I have pointed out that the American Conservative Union has given Castle a lifetime rating of over 50; in contrast, most well-known Democratic senators, probably including Coons, rate below 15. Jay Cost uses a different metric on a -1 to +1 scale, where a negative score is liberal, 0 is moderate, and a positive score is conservative. In the current Congress, Castle rates a +.202. In my judgment, that puts Castle squarely in the center-right mainstream. Not only that, but the GOP's current rock star governor, New Jersey's Chris Christie, supported Mike Castle.

What does the current crop of Tea Party-favored candidates look like? Lisa Murkowski has a viable shot of being the second write-in candidate to be elected to the Senate over Joe Miller; Rand Paul keeps sticking his foot in his mouth and refuses to shake hands with his debate opponent; Buck of Colorado and Angle of Nevada are barely leading in a blowout year for Republicans. The only clear winners are Mike Lee in Utah, a red state, and Marco Rubio whom ironically is being helped by Governor Crist, whom badly misplayed his hand and is drawing support away from the Democratic challenger.

But let me direct my comments at the Demagogue from Wasilla: I am not a GOP official, but the GOP doesn't need Sarah Palin.
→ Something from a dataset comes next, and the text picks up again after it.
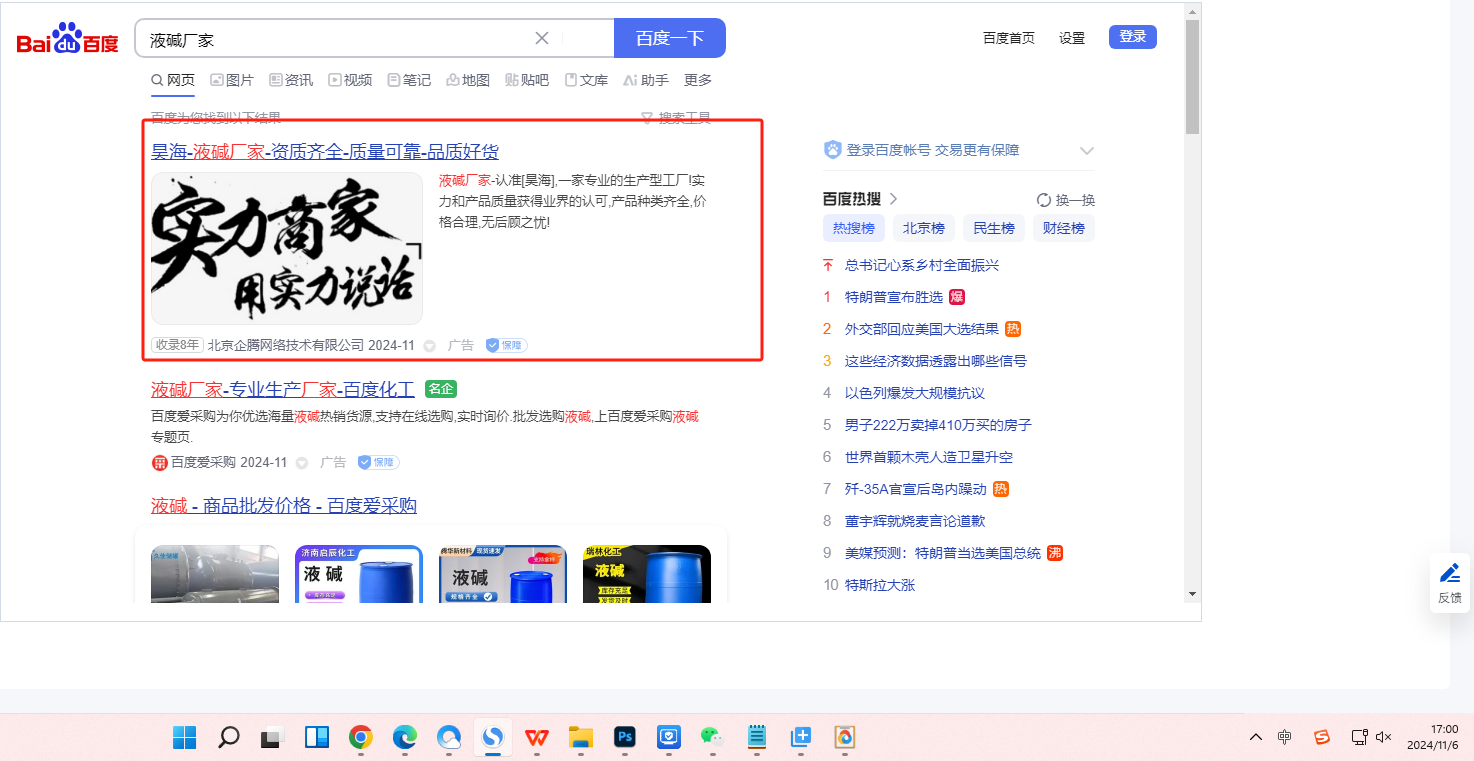Click the 济南启辰化工 液碱 product thumbnail
This screenshot has height=761, width=1474.
pyautogui.click(x=359, y=574)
The Republicans in January will be facing a President Obama holding the power of a veto and Senate Democrats with the power of the filibuster. If Republicans can't compromise, they will be turned out of office based on the need of the Congress to do the people's business. They cannot dictate terms to the Democrats and get anywhere. If you dare to run for President, I and other real conservatives will do everything in our power to bury you politically.

Political Humor

"Joe Biden said today President Obama has asked him to run again with him in [2012]. So I think I speak for all late-night hosts when I say, 'Thank you, Mr. President." –Jay Leno

[Well, what Barack meant to say is that he wants to start jogging again, and Joe decided to read something into it...]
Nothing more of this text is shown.